Delfim de Kirchner vence primárias e parte como favorito para a presidência
Daniel Scioli, o candidato oficialista abençoado como herdeiro politico pela Presidente, sai na frente para as eleições de Outubro
Segundo os resultados do escrutínio de domingo, com 38% dos votos, a Frente para a Vitória, liderada pelo representante do “oficialismo”, o conservador governador da província de Buenos Aires, Daniel Scioli, firmou uma vantagem de oito pontos para a segunda força mais votada, a coligação Mudemos, que vai apostar no autarca de Buenos Aires, Mauricio Macri, como candidato presidencial.
O popular autarca, que pertence ao partido de centro-direita Proposta Republicana (PRO), não reúne a unanimidade como líder indiscutível da oposição ao “kirchnerismo”, mas quase — numa eleição que é nominal (no total, eram 15 pré-candidatos), recolheu 24% dos votos, contra 6% dos seus rivais internos da União Cívica Radical e Coligação Cívica ARI.
Logo depois, com o apoio de 20% do eleitorado, aparece a ala dissidente do peronismo, que fundou uma nova aliança alternativa, Unidos por uma Nova Argentina, cuja liderança era contestada por Sergio Massa, o antigo chefe de gabinete de Cristina Kirchner e que rompeu politicamente com a Presidente (14%), e pelo governador da província de Córdoba, José Manuel de la Sota, que nunca aderiu à via kirchnerista (6%).
A votação, que é obrigatória, decorreu num ambiente complicado, com dificuldades logísticas que provocaram longas filas e atrasos no processo, aliadas a denúncias de irregularidades, a alimentarem a desconfiança e a tensão.
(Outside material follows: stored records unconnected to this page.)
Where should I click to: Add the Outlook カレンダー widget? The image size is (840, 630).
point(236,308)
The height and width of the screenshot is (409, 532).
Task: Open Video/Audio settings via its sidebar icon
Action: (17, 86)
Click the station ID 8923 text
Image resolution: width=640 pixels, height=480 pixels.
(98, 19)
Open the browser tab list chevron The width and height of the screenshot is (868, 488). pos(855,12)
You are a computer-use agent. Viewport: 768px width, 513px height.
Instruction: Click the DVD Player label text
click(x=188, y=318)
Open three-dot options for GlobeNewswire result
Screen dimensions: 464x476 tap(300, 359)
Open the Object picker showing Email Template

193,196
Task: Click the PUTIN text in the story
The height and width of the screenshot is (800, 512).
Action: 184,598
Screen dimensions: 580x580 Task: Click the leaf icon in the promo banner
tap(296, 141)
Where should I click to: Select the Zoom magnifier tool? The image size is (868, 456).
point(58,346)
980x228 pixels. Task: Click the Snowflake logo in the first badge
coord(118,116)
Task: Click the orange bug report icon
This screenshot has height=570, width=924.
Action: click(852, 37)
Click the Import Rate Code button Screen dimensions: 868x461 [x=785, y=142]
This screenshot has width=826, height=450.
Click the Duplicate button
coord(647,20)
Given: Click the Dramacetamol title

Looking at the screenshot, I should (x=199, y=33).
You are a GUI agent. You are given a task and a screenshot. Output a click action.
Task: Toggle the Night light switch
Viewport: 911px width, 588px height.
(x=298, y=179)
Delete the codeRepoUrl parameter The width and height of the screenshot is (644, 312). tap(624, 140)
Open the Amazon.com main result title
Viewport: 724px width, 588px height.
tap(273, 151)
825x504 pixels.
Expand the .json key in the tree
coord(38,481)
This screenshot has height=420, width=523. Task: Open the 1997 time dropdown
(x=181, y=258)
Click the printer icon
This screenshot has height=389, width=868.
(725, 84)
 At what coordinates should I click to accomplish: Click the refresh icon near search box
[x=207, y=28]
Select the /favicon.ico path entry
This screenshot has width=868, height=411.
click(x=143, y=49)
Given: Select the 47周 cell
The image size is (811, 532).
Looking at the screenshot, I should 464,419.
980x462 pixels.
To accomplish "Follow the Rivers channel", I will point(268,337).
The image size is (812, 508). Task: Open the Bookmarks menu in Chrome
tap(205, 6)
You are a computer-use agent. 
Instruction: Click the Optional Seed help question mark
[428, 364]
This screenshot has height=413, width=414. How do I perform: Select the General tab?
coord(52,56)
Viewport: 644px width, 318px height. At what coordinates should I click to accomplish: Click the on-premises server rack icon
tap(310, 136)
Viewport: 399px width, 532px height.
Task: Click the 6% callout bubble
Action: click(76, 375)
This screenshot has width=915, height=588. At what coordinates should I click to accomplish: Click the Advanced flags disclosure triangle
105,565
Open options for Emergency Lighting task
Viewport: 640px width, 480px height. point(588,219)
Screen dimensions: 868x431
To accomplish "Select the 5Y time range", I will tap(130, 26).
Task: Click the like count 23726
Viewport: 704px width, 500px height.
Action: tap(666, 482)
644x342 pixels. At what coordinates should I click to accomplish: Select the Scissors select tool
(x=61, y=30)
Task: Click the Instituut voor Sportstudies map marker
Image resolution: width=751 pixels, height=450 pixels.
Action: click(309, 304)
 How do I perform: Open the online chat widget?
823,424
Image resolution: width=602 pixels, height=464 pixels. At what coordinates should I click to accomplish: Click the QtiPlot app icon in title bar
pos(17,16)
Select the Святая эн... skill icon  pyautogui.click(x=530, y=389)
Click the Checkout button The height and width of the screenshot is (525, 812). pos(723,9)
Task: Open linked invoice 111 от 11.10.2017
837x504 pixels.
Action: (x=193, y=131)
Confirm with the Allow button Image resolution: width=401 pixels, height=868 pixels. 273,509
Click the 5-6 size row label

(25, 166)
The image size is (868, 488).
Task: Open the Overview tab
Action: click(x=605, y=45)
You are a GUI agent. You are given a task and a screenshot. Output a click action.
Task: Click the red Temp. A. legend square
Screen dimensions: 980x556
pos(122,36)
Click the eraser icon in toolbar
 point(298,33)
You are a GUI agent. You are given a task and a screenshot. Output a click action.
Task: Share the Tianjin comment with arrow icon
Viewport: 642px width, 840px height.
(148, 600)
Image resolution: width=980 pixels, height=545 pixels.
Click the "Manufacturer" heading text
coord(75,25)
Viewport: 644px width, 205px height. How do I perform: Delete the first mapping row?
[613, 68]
Os 32 milhões de eleitores tiveram de esperar mais de cinco horas pelas primeiras projecções de voto; os resultados provisórios só foram autenticados mais de um dia depois do encerramento das urnas, mas acabaram por ser aceites por todos os concorrentes (só os que obtiveram o mínimo de 1,5% terão direito a apresentar-se na votação de Outubro).
De acordo com os analistas políticos argentinos, a votação das primárias oferece um primeiro retrato do estado da corrida presidencial, mas os resultados não devem ser interpretados como indicações precisas do sentimento do eleitorado. O maior mérito desta eleição é servir de tiro de partida: é a partir daqui que os candidatos considerados competitivos definem estratégias, negoceiam apoios e fixam o seu manifesto político. E é também agora que começa o movimento de migração — ou reagrupamento — do eleitorado: “Tudo se modificará nos próximos dois meses e meios, debaixo da influência da campanha eleitoral, das denúncias de corrupção e das vicissitudes económicas”, vaticina o El País.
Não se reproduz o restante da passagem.